Ließen unsere Theorien die Existenz mehrerer Universen nicht so plausibel erscheinen, würden wir Physiker diese Idee wohl nicht so laut verkünden. Wissen wir, ob es tatsächlich mehrere Universen gibt? - Nein. Wissen Sie, ob es mehrere Universen gibt? - Nein! Also wie können Sie so sicher sein, diese Möglichkeit hätte bestimmt nichts mit der Realität zu tun?
Sie könnten natürlich Recht behalten, sollte eines Tages ein Experiment diese Theorie widerlegen. Doch bis dahin sollte sich niemand anmaßen, etablierte physikalische Theorien und Konzepte aufgrund persönlicher Vorlieben als unrealistisch, falsch oder nicht erforschenswert zu bezeichnen. Bei allem Respekt, das sollten auch Sie nicht, Herr Taschner!
Es ist mir völlig unverständlich, wie Sie modernen physikalischen Experimenten (wie eben z. B. jenen am CERN) den Realitätsbezug absprechen können. Was sind solche Experimente, wenn nicht die Konfrontation der Theorie mit der Wirklichkeit? Was sind sie, wenn nicht der ultimative “Realitäts-Check” für wilde und spekulative Ideen? Die Behauptung, wir sollten uns mit den bekannten fünf Prozent unseres Universums zufrieden geben und alles andere sei “abstract nonsense”, grenzt an Arroganz.

Gegen Ende Ihres Beitrages schreiben Sie, dass es “Physik mit Hand und Fuß, die sich mit Phänomenen auseinandersetzt, die uns wirklich betreffen, die den Ingenieuren dienlich ist”, sein soll, die finanzielle Förderung erhält. Was Sie hier in schönen Worten sagen, ist, dass wir aufhören, in Grundlagenforschung zu investieren, und die finanziellen Mittel stattdessen in angewandte, zweckorientierte Forschung stecken sollten. Während letztgenannte Art der Forschung an sich natürlich überhaupt nichts Schlechtes ist, ist Ihre Position zu diesem Thema dennoch eine höchst besorgniserregende!

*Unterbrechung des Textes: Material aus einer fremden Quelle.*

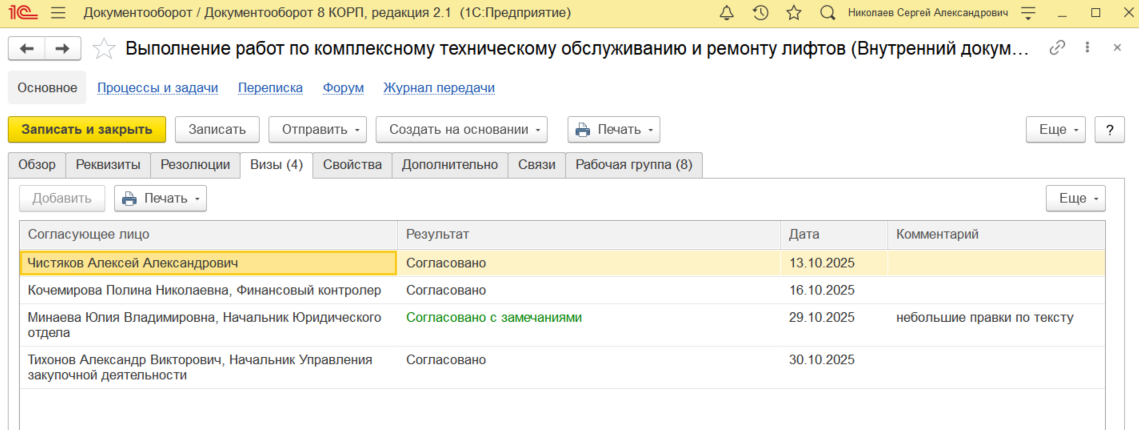
Task: Click the Записать и закрыть button
Action: (x=87, y=129)
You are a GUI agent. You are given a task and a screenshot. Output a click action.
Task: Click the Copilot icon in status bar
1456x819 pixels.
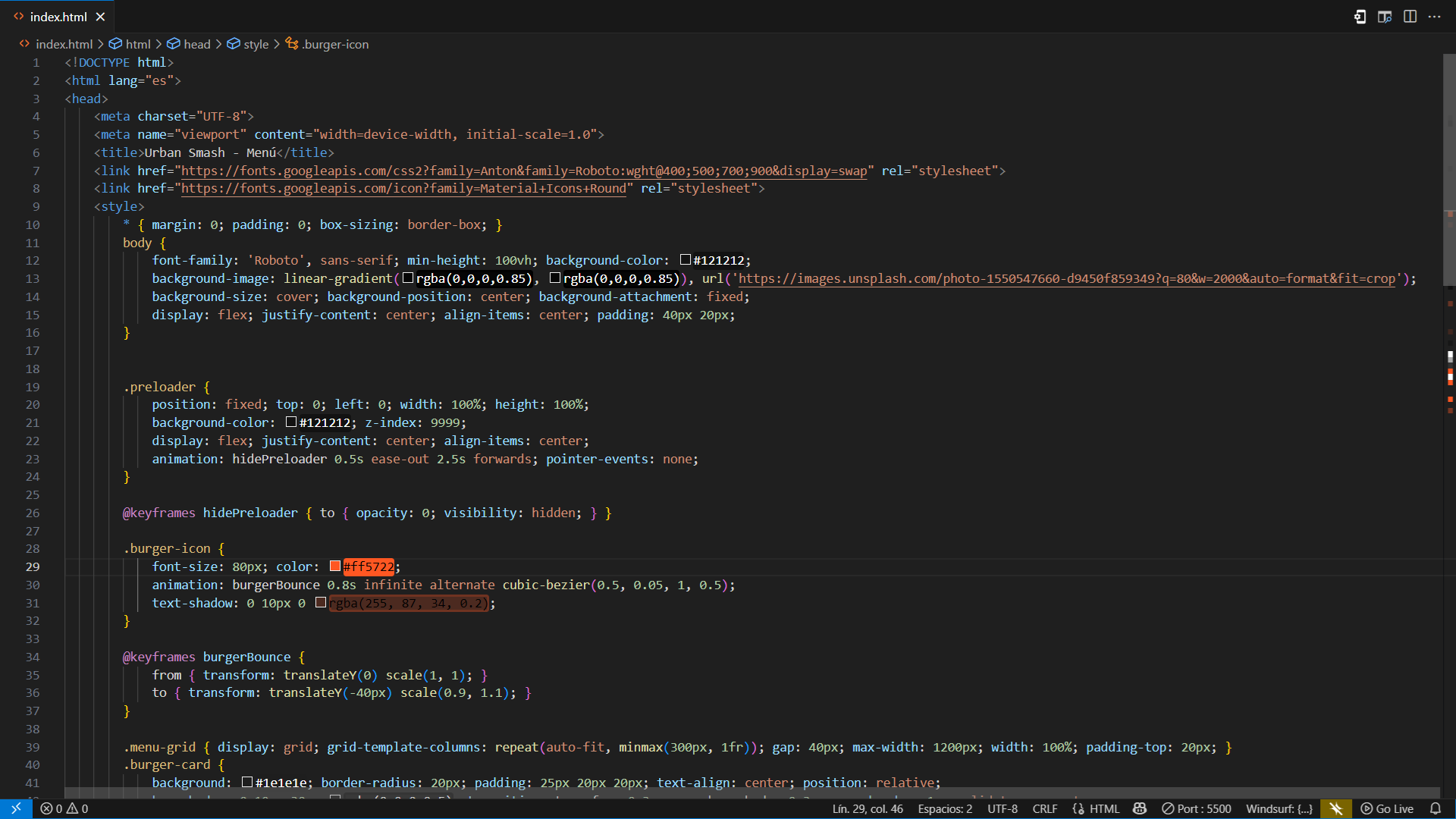point(1139,808)
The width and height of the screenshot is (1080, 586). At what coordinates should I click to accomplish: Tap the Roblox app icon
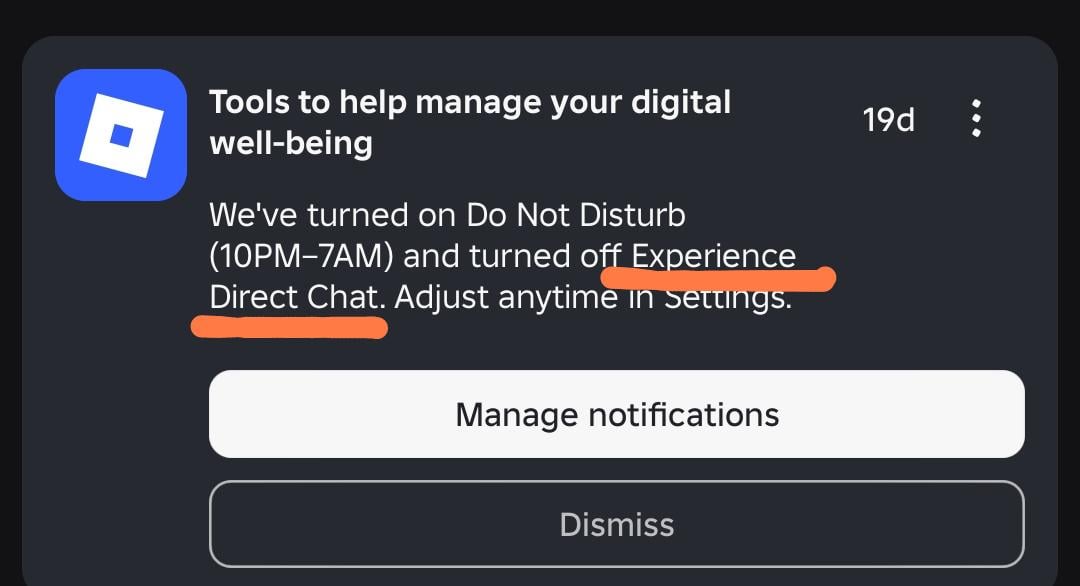click(121, 135)
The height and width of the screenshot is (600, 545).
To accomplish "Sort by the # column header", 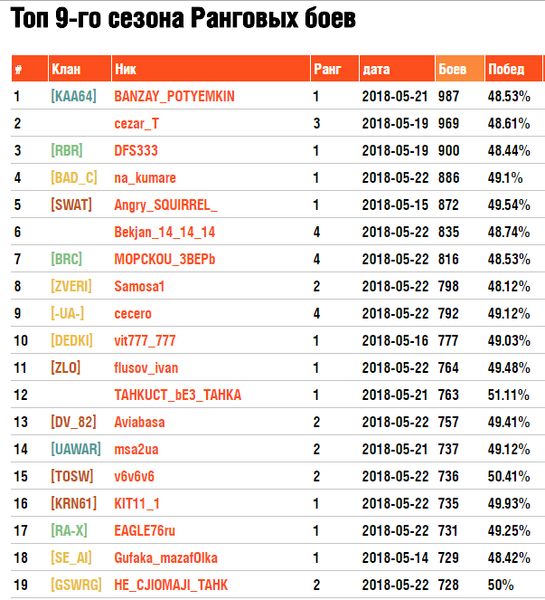I will (x=29, y=68).
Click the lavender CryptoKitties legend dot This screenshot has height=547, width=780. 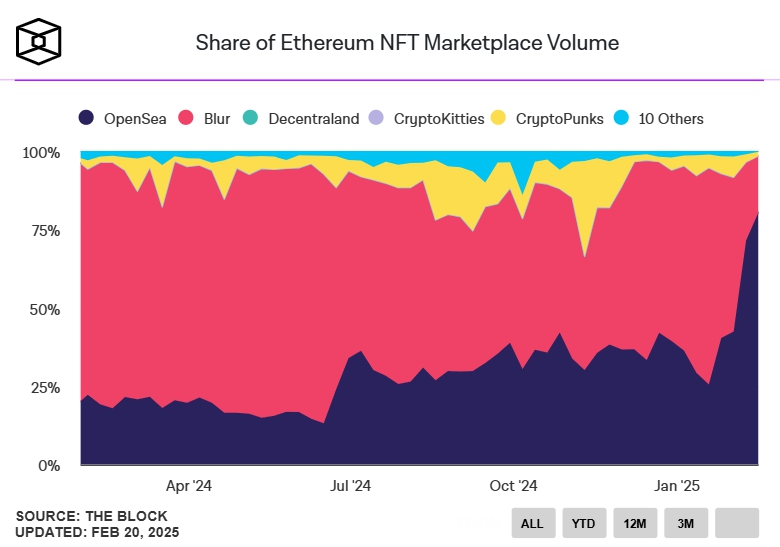pos(376,119)
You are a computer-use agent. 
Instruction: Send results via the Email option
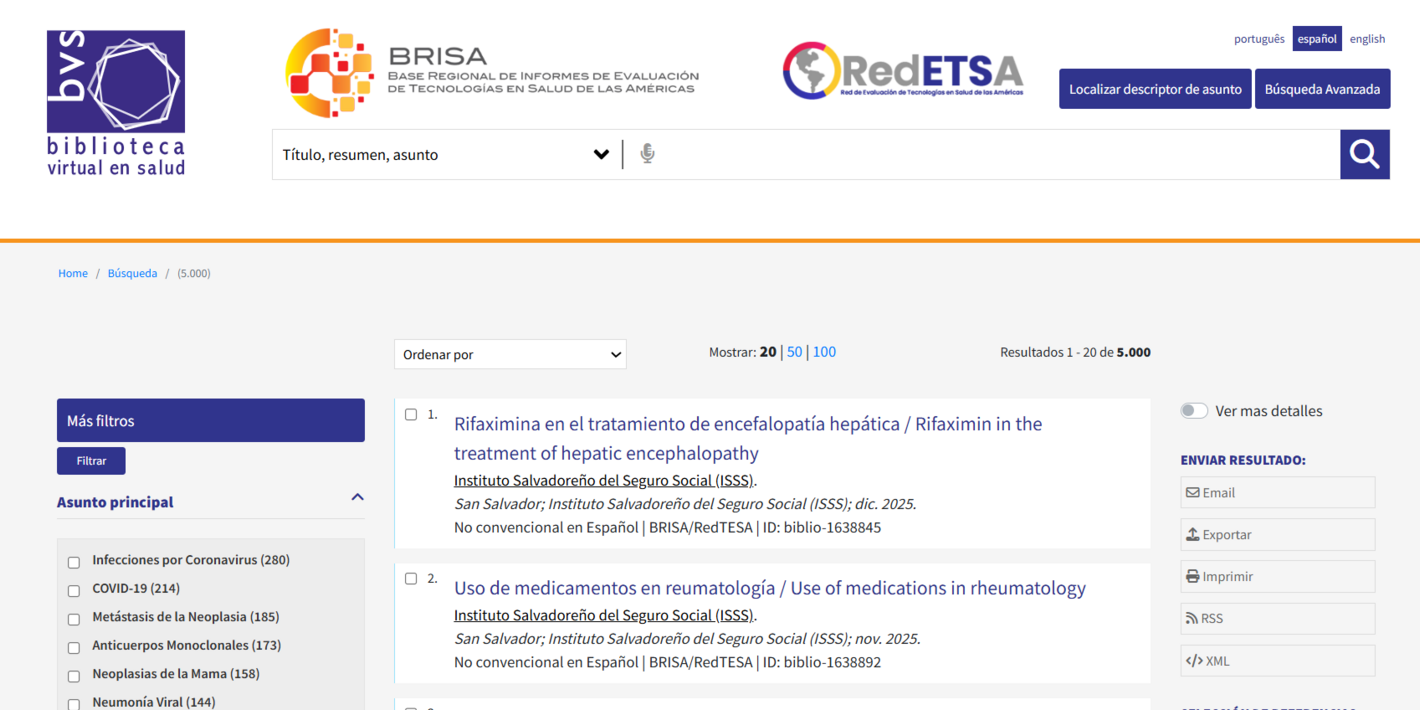tap(1277, 492)
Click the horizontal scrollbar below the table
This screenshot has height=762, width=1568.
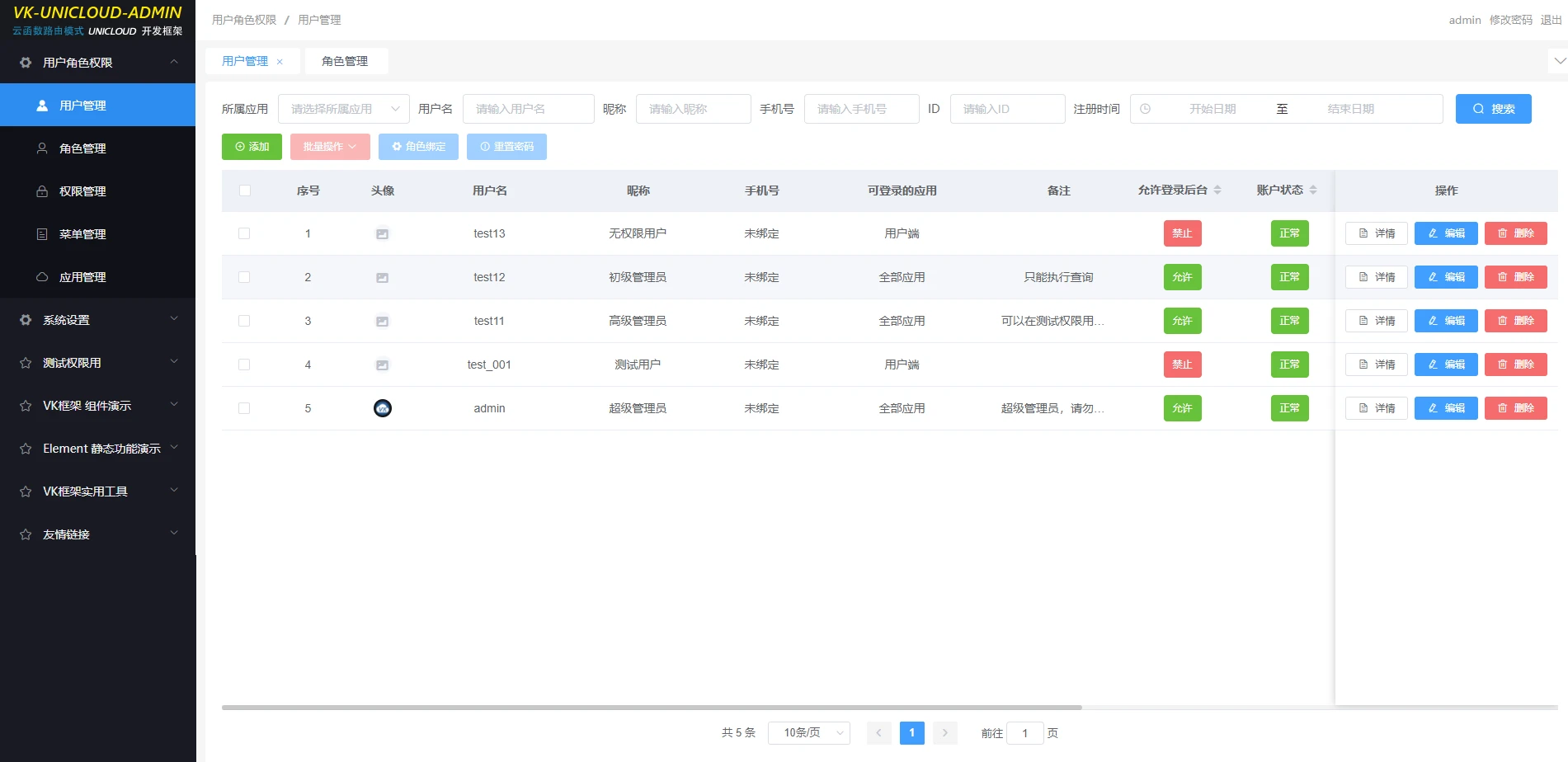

Synchrotron am MedAustron, einem der modernsten Zentren
für Ionentherapie in Wiener Neustadt. Hier (u.a.) kommen
Technik und Know-how aus der Teilchenphysik und
dem CERN direkt der Bevölkerung zu Gute.
(Credit: MedAustron)
Behaupten Sie, was Sie wollen, aber keine Grundlagenforschung zu betreiben, bedeutet über kurz oder lang Stillstand - technologischen und wirtschaftlichen. Auch Ihre Sorge, die zahlende Bevölkerung hätte keine Vorteile von der Grundlagenforschung, ist unbegründet. Vor allem Grundlagenforschung im Bereich der Teilchenphysik, wo Wissenschaftler und Ingenieure tagtäglich an die Grenzen des technisch Machbaren stoßen, erfordert und fördert Innovationen, die unmittelbar wieder der Gesellschaft zukommen. Eines der wohl meistzitierten Beispiele hierfür ist die Technik, die im medizinischen Bereich (z. B. Magnetresonanztomographie (MRI), Bestrahlungstherapie, u.v.m.) zum Einsatz kommt und deutlich die Lebensqualität eines beträchtlichen Teils der Bevölkerung erhöht. Die Liste an ähnlichen Beispielen ist nahezu endlos lang.
Fest steht, dass Grundlagenforschung und Teilchenphysik für die Gesellschaft wichtig sind, wie Ihnen unter anderem jedes dieser Kurzvideos des Symmetry Magazines versichern wird.

Leider hat es den Anschein, dass Ihre Kritik bei der Teilchenphysik nicht Halt macht, sondern es sich, wie bereits weiter oben angesprochen, um einen Frontalangriff auf die gesamte Physik, die gesamten Naturwissenschaften und die gesamte Grundlagenforschung handelt. Ich halte es für sehr bedenklich, wenn ein “Nicht-Experte” über einen Fachbereich urteilt, in welchem er nicht aktiv arbeitet - vor allem dann, wenn er eine Position als bekannter Akademiker innehat. Sie kennen sich im Bereich der Physik unzweifelhaft besser aus als der Durchschnittsbürger, aber Sie würden sich nicht als Experte in diesem Gebiet bezeichnen können.
Ich selbst bekomme aufgrund meines Studiums Einblicke in die Welt der Mathematik, die weitaus tiefgründiger sind als jene des durchschnittlichen Steuerzahlers. Natürlich würde ich mich niemals als Mathematik-Experte bezeichnen. Im Gegensatz zu Ihnen würde ich aber auch niemals Grundlagenforschung im Bereich der Mathematik verteufeln, obwohl man - klischeehaft gesprochen - besonders den Mathematikern oft Realitätsferne vorwerfen könnte. (Mir ist an dieser Stelle durchaus bewusst, dass das Ziel der Mathematik nicht, wie im Fall der Physik, die Beschreibung der Natur ist.) Es gibt auch im Bereich der Mathematik zahlreiche Beispiele für die späte Anwendung anfänglich rein abstrakter Forschung, ohne die unser Alltag anders aussehen würde - eben genauso wie in der Physik.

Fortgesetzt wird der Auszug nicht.